**TEXT EXTRACT:**
Larry was in New York recently as part of a panel assembled by the Audre Lorde Project in Brooklyn, which focused on queer Caribbean politics and activism. He gave me a copy of Blue Fingernails/Uñas pintadas de azul and I tore through it, so zany, well-written and bizarre are these stories. It’s refreshing to read literature that reflects our animalistic fantasies and darkest obsessions, as if they’re immune to condemnation. In these stories queerness is the standard, not the exception—at last! This stock of fearless fiction carries on in the queer warlord tradition of Baldwin, Rechy, Genet, Burroughs and Lorca. Mister La Fountain is an assistant professor of Queer Caribbean, Latino/a Studies and Latin American Literary and Cultural Studies—at the University of Michigan, Ann Arbor—and took time out of his busy schedule to answer a few questions about his new book(s). He will also be a guest reader at the upcoming HISPANIC PANIC! II reading on Wednesday, May 27th (more on that to come soon).

 

 

 

Take a bow, Larry…

 

 

 

portada-unas-pintadas12CV: So tell us a little about how these unusual stories came to be—they’re very different from one another and capture different moods, locations, obsessions, etc. Some, such as “Love is Intergalactic”, flirt with science-fiction and fantasy while others, such as “De un pájaro las dos alas” read as documentaries on personal experience. There is also some poetry.

 

 

 

LLFS: Yeah, they’re all over the place! They’re basically about me, or characters that sort of seem like me—gay, Puerto Rican, sex-crazed, lonely, idealist, mostly in New York City and New Jersey but also in other parts, with painted blue fingernails! They’re also about my gay and lesbian friends, and about the authors I like to read. I started writing them sporadically throughout the nineties, and they became a book after I took a creative writing class with Diamela Eltit at Columbia University in 1997. Angel Lozada was also in that workshop, and we became comrades in arms. Angel then went on to publish La patografía and No quiero quedarme sola y vacía, two landmark queer Puerto Rican novels.

 

 

 

I had been showing my stories over the years to Mayra Santos-Febres, a wonderful Puerto Rican author, and she was very supportive; she’s the one who kept insisting that I had to publish them. Basically, the stories were a different way for me to process my life—different, say, than what I write in my diaries. And the most amazing part was realizing that I did not have to limit myself to my experiences, that I could break through the straightjacket of autobiography and take a free flight of the imagination! That was really transformative. That’s how all the crazy cyborgs and vampires started to appear.

**ENTRIES PROVIDED:**
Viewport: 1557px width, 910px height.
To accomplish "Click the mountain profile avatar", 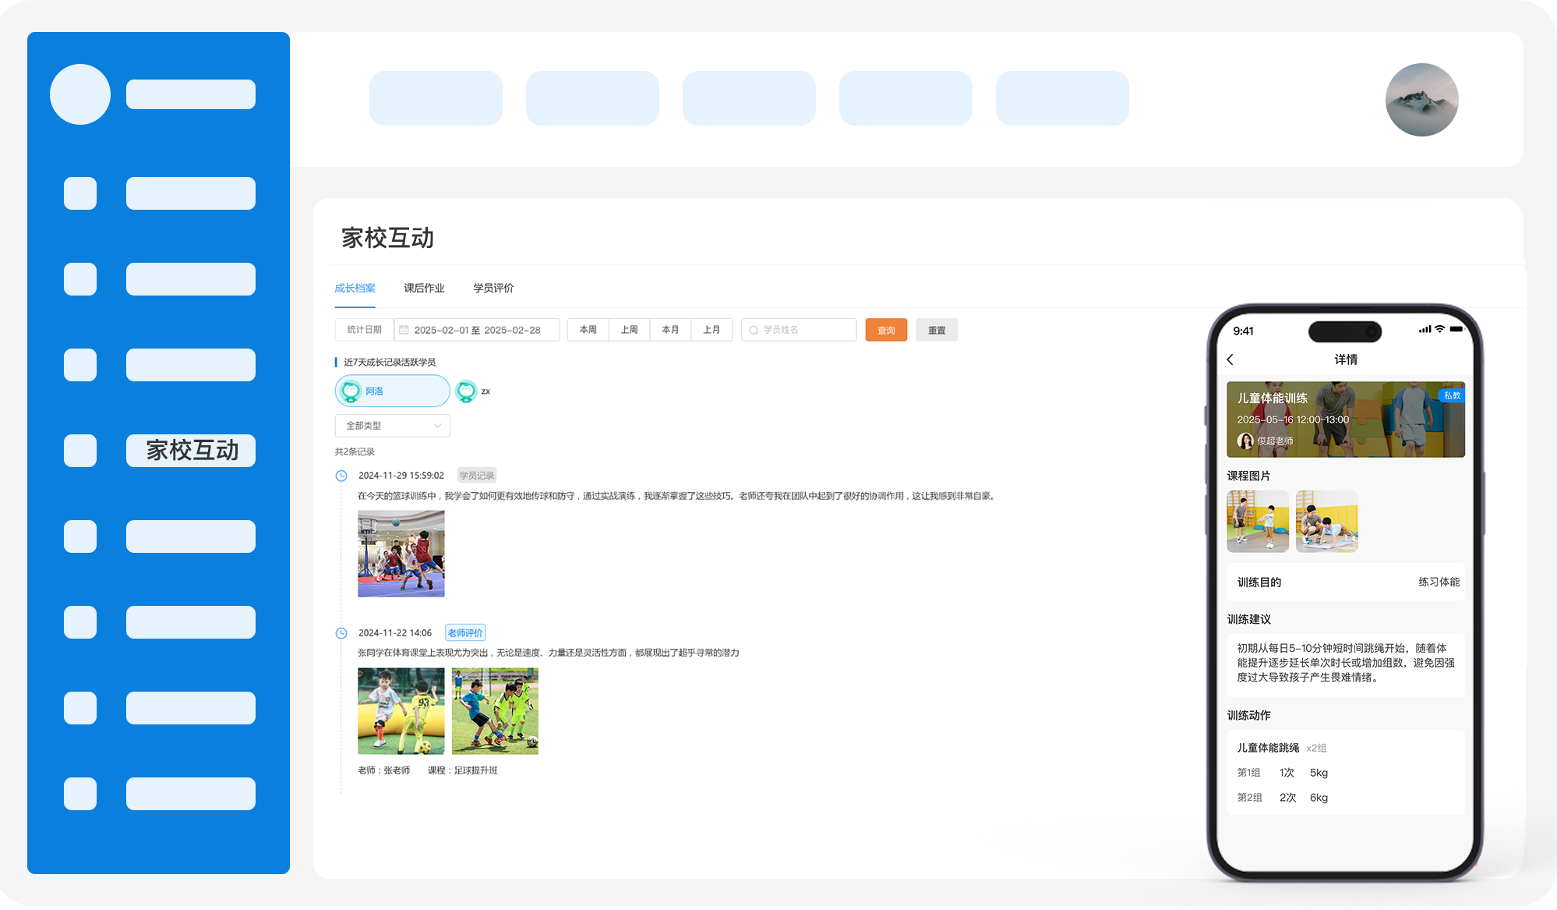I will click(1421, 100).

...

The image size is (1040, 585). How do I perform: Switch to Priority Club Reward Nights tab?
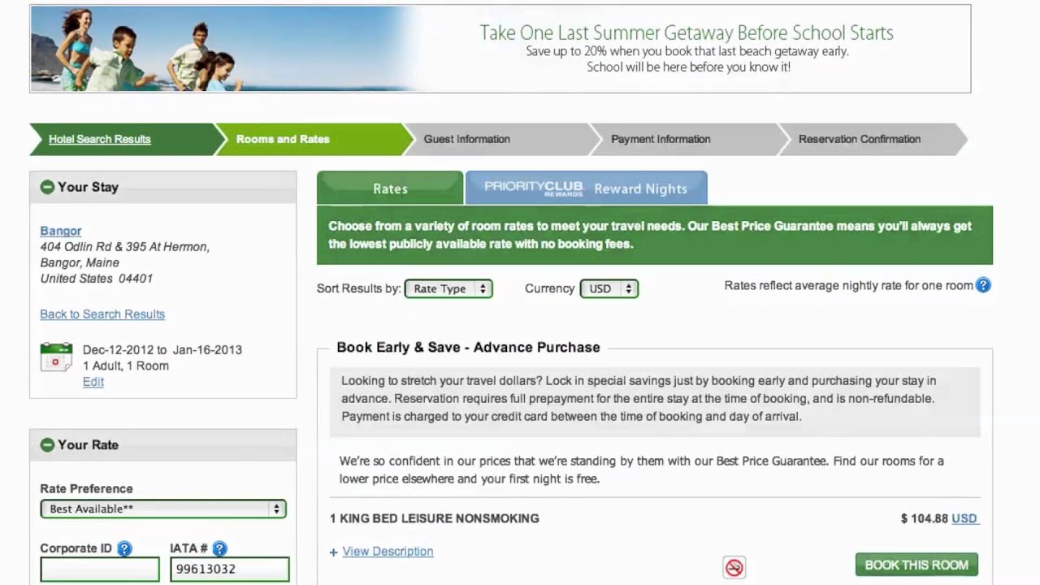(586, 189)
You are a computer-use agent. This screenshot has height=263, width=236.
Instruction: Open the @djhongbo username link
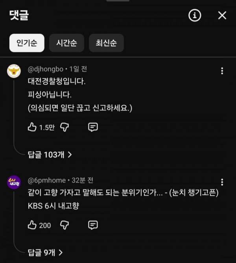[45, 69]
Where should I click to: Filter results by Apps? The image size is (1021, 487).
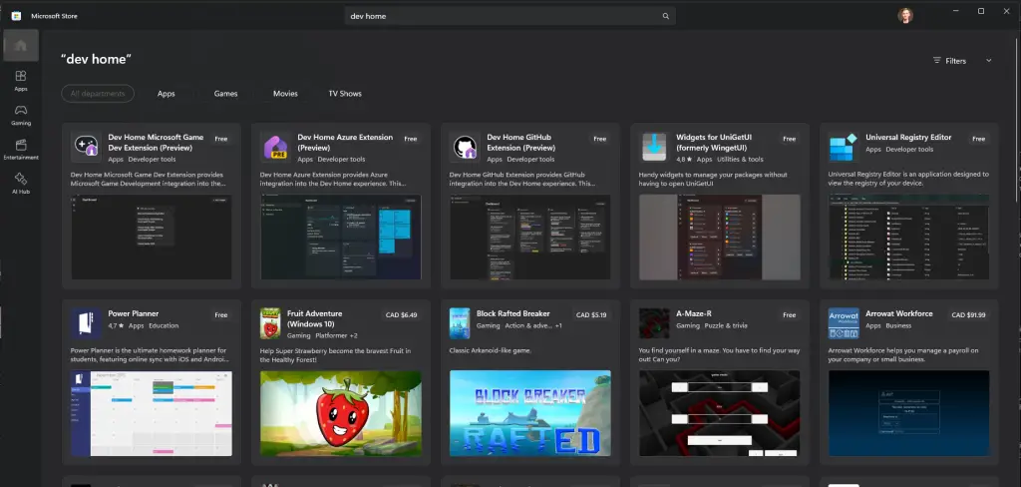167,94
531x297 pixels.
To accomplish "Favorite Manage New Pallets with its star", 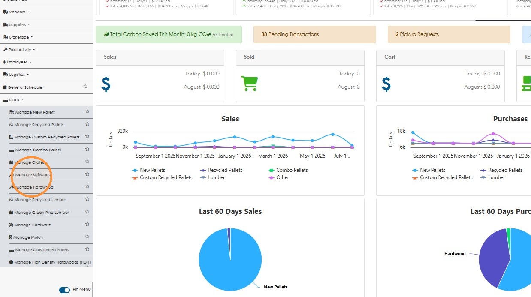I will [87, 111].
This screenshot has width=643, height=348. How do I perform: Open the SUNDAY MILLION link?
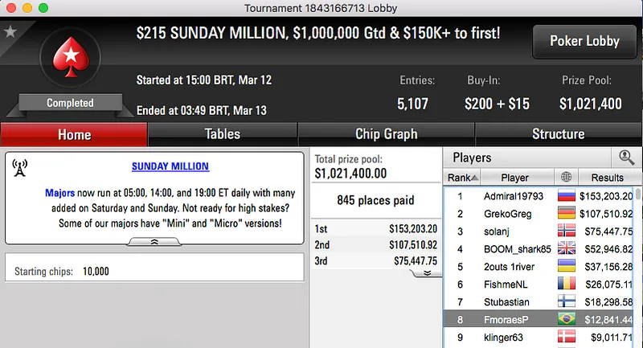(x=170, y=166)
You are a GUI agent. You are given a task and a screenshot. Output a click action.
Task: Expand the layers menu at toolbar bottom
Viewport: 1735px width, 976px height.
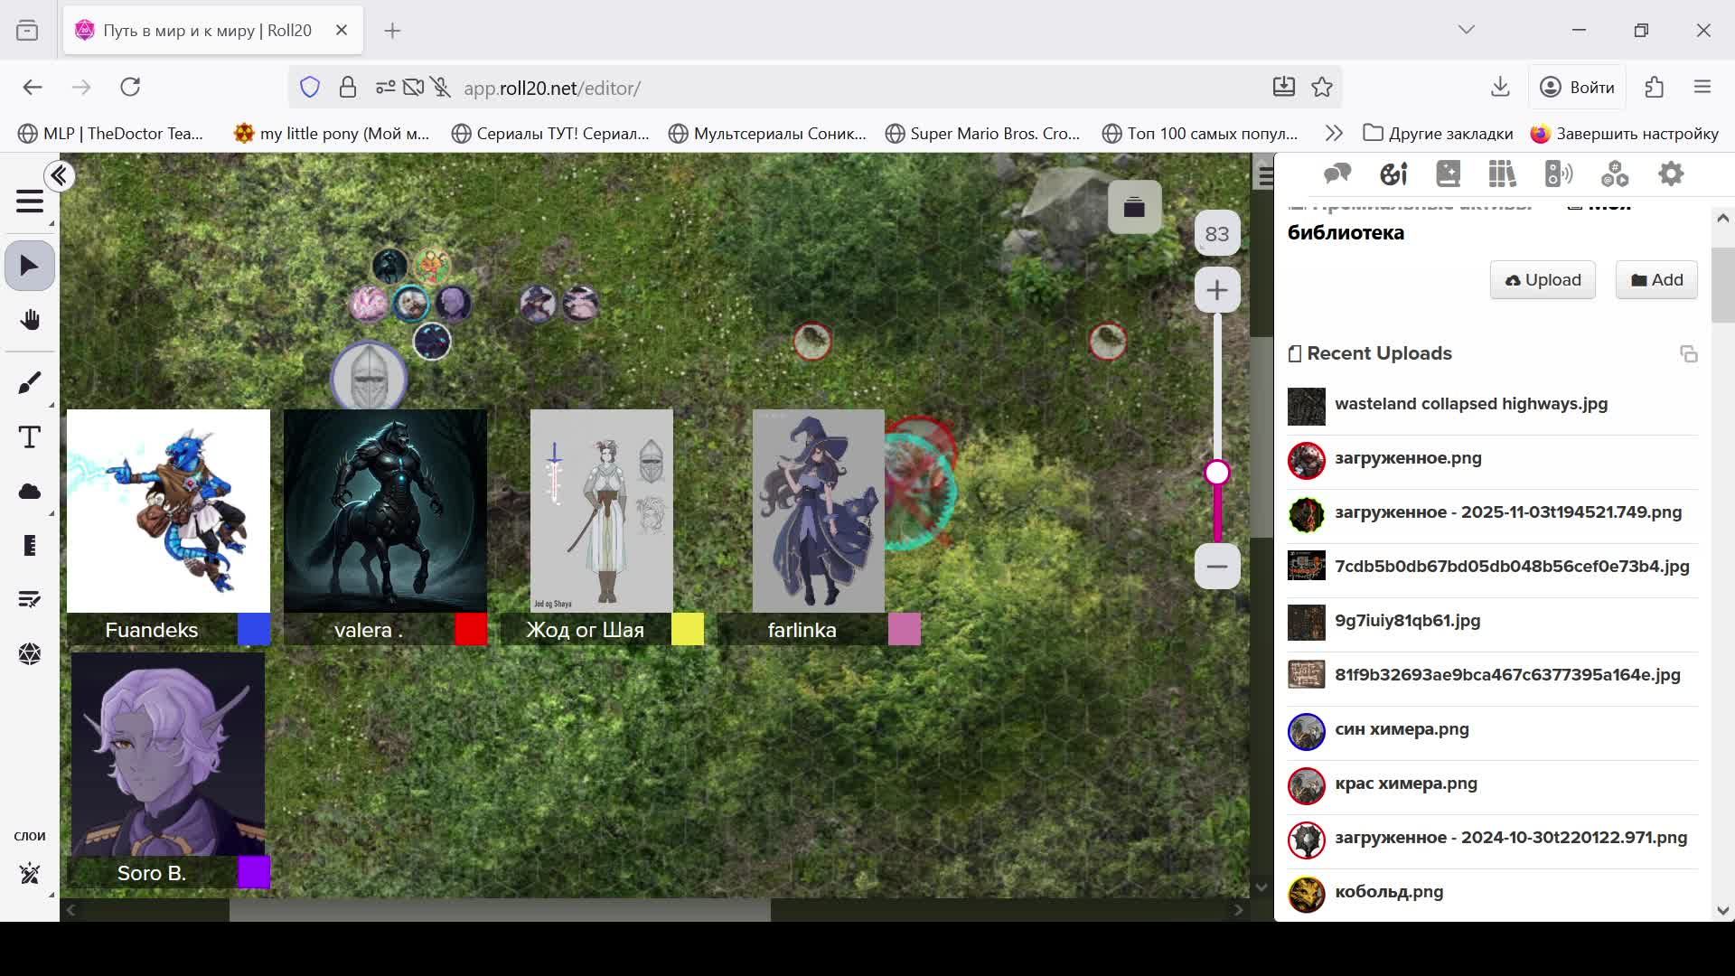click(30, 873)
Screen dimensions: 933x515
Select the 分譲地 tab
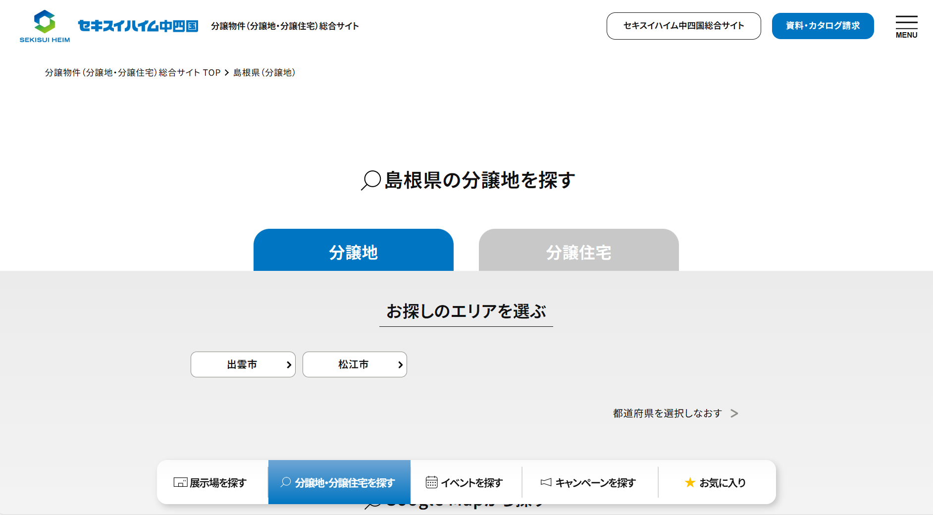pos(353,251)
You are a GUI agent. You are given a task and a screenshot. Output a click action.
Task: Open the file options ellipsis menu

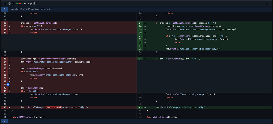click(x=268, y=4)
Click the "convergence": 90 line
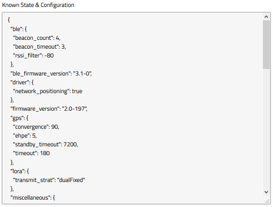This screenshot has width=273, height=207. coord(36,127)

**DIRECTIVE 1:** Write out the stretch of the Blue Fingernails interview from "LLFS: Yeah, they’re" through "Puerto Rican novels.", word for word.
**DIRECTIVE 2:** Carry the Blue Fingernails interview forward from its last sentence.

**TASK RESPONSE 1:**
LLFS: Yeah, they’re all over the place! They’re basically about me, or characters that sort of seem like me—gay, Puerto Rican, sex-crazed, lonely, idealist, mostly in New York City and New Jersey but also in other parts, with painted blue fingernails! They’re also about my gay and lesbian friends, and about the authors I like to read. I started writing them sporadically throughout the nineties, and they became a book after I took a creative writing class with Diamela Eltit at Columbia University in 1997. Angel Lozada was also in that workshop, and we became comrades in arms. Angel then went on to publish La patografía and No quiero quedarme sola y vacía, two landmark queer Puerto Rican novels.

**TASK RESPONSE 2:**
CV: What’s up with the vampires? Does it have anything to do with growing up in Puerto Rico where bats are plentiful? Or are vampires the ultimate archetype for dark sensuality and tribal taboo in your work? Are you reinterpreting classic Hollywood imagery and pop culture?

 

 

 

LLFS: Yes! Those are all good interpretations. We had fruit trees growing outside—nísperos and mangoes, especially—and the bats just loved them! And my mom kept insisting that they were pigeons! They only flew at dusk and you couldn’t really make them out. I think my mom was afraid they would get caught in our hair. But you know what, bats eat mosquitoes! Which is really good—there’s too many mosquitoes in Puerto Rico!

 

 

 

You’re also right that it has to do with sexuality and desire. I am really fascinated by winged, flying creatures: angels, demons, vampires. I thought, “What would happen if you had a lonely, horny drag queen who was also an angel and a vampire and a demon, all four things at the same time, making a gay porn film with Chi Chi LaRue?” That’s how “Rites of Devotion to the Cult” came about. Or rather, that’s how a boring story of going to sex clubs in the meatpacking district of Manhattan became something more interesting… (laughs)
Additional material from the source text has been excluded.